Plus encore que la montée en puissance des plateformes, la relation entre Hollywood et la Chine a été le principal moteur économique de l'essor du secteur depuis une décennie (à la différence du rôle quasi-nul du géant cinématographique indien sur la scène internationale). Exemplairement le marché chinois représentait pour les films MCU (les films de super-héros de l'univers Marvel) 20% du chiffre d'affaires total. Mais depuis deux ans, les films MCU ne sont plus distribués en [1].
L'interruption de cette dynamique économique, mais aussi industrielle et technologique, du fait de l'évolution des relations entre les deux superpuissances, concerne aussi les spectateurs. Elle va affecter les scénarios, les castings, les lieux de tournages, bref ce que nous verrons sur les écrans. Peu ou pas visible pour l'instant, ce facteur géopolitique est susceptible de modifier en profondeur l'industrie des images dans les années qui viennent.
Une belle année pour les films, quatre très grandes œuvres de cinéma
En ne prenant en considération que les films sortis dans les salles de cinéma au cours de l'année, un retour, subjectif, forcément subjectif, sur les bonheurs de spectateur atteint le total d'une cinquantaine de titres. Chacune et chacun pourra modifier cette liste en fonction de ses engouements et de ses préférences, nul ne pourra prétendre que cette année n'aura pas été féconde.
Quatre titres majeurs ont illuminé l'année de leur beauté et de leur singularité.

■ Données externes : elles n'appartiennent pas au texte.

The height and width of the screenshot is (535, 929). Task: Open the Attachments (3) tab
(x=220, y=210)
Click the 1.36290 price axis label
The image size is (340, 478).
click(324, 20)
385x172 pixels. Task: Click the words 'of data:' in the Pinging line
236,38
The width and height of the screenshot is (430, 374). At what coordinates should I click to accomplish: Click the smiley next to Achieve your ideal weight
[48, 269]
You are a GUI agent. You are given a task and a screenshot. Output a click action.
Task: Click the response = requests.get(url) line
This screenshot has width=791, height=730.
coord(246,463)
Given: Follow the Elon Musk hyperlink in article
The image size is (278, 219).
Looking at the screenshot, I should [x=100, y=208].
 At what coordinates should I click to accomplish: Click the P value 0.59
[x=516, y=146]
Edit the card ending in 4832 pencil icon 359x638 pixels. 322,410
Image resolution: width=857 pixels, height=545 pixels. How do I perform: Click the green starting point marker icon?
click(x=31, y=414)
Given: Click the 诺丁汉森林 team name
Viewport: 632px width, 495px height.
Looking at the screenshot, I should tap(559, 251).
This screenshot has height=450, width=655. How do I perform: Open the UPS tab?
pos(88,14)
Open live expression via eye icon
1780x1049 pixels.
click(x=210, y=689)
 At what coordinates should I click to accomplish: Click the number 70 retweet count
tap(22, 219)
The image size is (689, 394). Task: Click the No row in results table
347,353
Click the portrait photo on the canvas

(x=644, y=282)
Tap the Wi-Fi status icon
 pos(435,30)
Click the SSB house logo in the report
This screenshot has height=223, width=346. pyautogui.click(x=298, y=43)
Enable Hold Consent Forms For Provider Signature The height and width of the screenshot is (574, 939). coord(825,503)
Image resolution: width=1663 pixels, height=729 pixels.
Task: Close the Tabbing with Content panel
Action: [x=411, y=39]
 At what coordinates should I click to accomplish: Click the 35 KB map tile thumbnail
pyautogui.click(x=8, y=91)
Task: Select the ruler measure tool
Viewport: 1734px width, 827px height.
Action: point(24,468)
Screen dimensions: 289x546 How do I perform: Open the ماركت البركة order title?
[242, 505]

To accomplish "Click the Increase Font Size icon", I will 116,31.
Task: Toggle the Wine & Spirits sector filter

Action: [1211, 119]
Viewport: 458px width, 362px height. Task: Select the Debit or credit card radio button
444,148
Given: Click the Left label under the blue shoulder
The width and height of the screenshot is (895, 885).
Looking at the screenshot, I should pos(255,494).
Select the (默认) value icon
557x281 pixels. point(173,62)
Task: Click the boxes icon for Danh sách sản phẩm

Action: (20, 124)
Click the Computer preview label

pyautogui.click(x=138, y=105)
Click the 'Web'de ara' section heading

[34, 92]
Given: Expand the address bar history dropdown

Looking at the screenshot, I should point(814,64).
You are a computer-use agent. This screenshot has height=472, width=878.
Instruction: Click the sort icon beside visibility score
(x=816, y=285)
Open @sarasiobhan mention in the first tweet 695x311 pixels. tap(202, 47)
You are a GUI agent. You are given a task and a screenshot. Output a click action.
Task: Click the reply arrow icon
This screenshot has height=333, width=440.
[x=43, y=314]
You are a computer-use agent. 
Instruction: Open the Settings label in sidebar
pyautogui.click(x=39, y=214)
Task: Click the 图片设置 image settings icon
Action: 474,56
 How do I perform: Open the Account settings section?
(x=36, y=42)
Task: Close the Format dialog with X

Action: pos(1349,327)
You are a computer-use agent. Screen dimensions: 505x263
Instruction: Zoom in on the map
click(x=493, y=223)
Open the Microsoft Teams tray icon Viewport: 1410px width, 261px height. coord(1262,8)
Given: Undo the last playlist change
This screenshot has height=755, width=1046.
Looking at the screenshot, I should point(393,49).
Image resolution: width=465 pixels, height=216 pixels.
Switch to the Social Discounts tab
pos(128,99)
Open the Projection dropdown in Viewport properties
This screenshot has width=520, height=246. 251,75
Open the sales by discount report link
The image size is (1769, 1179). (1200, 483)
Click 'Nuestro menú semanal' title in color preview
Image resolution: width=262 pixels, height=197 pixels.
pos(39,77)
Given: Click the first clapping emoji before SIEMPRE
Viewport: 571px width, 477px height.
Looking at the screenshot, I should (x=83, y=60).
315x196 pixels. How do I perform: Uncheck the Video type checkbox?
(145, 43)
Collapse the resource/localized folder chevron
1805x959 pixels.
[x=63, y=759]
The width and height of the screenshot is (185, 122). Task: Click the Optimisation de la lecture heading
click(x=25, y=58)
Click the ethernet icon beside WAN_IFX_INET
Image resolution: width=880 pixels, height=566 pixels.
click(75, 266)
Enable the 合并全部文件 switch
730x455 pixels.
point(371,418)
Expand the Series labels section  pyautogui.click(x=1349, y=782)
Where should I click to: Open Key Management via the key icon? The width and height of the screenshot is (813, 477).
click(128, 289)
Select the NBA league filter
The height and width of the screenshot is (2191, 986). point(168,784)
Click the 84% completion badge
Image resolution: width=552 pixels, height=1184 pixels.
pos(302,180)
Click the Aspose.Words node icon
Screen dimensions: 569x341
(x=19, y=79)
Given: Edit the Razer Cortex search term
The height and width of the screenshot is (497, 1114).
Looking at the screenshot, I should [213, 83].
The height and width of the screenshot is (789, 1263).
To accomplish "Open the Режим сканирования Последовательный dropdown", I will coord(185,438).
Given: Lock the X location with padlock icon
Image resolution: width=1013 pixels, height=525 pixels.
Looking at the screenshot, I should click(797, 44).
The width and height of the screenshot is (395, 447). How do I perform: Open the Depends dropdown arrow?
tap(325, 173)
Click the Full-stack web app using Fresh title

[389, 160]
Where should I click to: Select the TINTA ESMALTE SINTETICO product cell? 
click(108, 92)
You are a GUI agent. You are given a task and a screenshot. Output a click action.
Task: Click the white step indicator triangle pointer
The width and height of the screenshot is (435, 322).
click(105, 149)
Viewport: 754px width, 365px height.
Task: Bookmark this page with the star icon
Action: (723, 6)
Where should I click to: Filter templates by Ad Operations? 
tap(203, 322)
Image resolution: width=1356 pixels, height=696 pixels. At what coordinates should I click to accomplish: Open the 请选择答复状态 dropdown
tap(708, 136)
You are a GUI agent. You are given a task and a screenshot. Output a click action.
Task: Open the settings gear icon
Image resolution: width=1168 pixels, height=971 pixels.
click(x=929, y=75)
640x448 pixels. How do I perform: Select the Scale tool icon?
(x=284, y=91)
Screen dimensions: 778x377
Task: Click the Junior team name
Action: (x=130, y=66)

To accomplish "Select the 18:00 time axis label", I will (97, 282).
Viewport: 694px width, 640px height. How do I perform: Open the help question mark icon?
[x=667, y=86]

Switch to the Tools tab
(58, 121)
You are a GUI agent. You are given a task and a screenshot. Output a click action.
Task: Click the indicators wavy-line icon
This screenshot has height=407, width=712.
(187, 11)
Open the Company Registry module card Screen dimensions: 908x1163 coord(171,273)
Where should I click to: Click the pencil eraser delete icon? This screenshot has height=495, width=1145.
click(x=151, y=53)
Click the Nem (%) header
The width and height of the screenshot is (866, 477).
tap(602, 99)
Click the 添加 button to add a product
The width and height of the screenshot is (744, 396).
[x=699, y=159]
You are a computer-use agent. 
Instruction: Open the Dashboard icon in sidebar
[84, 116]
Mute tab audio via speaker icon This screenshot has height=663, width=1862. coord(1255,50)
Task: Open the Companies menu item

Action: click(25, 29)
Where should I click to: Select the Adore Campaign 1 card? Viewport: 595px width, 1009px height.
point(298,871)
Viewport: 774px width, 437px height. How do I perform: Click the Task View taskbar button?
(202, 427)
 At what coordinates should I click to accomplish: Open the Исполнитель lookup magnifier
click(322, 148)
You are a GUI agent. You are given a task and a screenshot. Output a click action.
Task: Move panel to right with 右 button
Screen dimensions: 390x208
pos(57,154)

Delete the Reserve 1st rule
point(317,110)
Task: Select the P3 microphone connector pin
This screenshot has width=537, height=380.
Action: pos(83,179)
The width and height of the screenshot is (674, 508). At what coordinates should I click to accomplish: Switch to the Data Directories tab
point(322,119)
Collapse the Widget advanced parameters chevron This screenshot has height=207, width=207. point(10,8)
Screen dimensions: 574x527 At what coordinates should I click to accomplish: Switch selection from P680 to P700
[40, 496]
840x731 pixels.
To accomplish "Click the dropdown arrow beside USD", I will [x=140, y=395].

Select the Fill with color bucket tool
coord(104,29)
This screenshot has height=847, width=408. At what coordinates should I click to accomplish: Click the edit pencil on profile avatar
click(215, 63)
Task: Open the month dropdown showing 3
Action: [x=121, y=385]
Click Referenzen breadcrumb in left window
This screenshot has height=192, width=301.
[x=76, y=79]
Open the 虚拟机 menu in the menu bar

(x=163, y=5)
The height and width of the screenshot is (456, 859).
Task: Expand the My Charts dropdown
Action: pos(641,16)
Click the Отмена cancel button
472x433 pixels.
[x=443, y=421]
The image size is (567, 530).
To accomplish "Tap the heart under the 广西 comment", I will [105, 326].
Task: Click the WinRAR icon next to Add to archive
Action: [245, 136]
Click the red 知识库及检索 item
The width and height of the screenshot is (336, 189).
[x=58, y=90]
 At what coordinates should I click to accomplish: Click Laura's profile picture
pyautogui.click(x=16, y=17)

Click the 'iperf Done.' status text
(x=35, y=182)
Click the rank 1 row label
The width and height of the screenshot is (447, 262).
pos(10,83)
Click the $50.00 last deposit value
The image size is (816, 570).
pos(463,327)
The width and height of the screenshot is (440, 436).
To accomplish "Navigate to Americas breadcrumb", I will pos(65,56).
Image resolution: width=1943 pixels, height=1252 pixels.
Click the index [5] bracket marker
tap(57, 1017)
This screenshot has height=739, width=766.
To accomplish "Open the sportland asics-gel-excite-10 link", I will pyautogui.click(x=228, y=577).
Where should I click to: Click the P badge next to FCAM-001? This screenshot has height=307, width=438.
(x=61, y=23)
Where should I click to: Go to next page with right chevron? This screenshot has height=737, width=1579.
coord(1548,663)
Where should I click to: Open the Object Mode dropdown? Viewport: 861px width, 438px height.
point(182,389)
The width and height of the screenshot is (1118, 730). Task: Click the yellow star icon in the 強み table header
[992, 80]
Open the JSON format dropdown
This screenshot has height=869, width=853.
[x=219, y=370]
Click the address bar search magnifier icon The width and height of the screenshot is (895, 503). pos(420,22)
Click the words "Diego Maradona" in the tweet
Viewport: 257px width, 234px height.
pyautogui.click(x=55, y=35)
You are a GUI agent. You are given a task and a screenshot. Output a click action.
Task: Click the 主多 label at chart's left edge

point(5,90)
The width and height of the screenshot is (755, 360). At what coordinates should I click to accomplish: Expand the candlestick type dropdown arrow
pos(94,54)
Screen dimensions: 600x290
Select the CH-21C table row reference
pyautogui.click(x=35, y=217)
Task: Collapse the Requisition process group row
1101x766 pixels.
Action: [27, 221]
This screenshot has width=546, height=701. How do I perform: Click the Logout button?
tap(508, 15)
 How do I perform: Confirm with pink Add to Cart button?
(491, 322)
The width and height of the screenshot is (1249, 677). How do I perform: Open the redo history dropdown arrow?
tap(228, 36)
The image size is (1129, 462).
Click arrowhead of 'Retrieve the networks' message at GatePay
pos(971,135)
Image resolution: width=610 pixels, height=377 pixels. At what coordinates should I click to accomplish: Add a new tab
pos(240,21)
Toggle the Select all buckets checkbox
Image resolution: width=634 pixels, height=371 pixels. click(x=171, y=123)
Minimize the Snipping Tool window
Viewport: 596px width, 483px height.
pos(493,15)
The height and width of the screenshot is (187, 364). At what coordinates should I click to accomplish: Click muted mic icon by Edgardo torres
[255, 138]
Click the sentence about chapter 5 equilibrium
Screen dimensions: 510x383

John Magaro et Orion Lee dans First Cow, de Kelly Reichardt. | Condor Distribution
Le merveilleux First Cow de l'Américaine Kelly Reichardt, laquelle a en outre bénéficié d'une intégrale au Centre Pompidou (accompagné de la publication d'un livre important), ce qui a permis d'établir enfin la place éminente de cette réalisatrice dans le cinéma mondial contemporain.
Avec Drive My Car, le Japonais Ryusuke Hamaguchi s'est affirmé comme un talent de tout premier ordre, atteignant le sommet que promettaient ses films précédents, dont Contes du hasard et autres fantaisies, découvert à Berlin, primé au Festival des Trois Continents, et dont la sortie est attendue le 6 avril.
Memoria du Thaïlandais Apichatpong Weerasethakul, mais tourné en Colombie avec l'extraordinaire Tilda Swinton, est une nouvelle exploration bouleversante des méandres du songe et d'autres manières de percevoir et de comprendre le monde.
Grâce à Annette, le Français Leos Carax porte à incandescence une ambition de cinéma d'une folle générosité, qui à la fois accueille et défie, pour le meilleur, chaque spectatrice et chaque spectateur.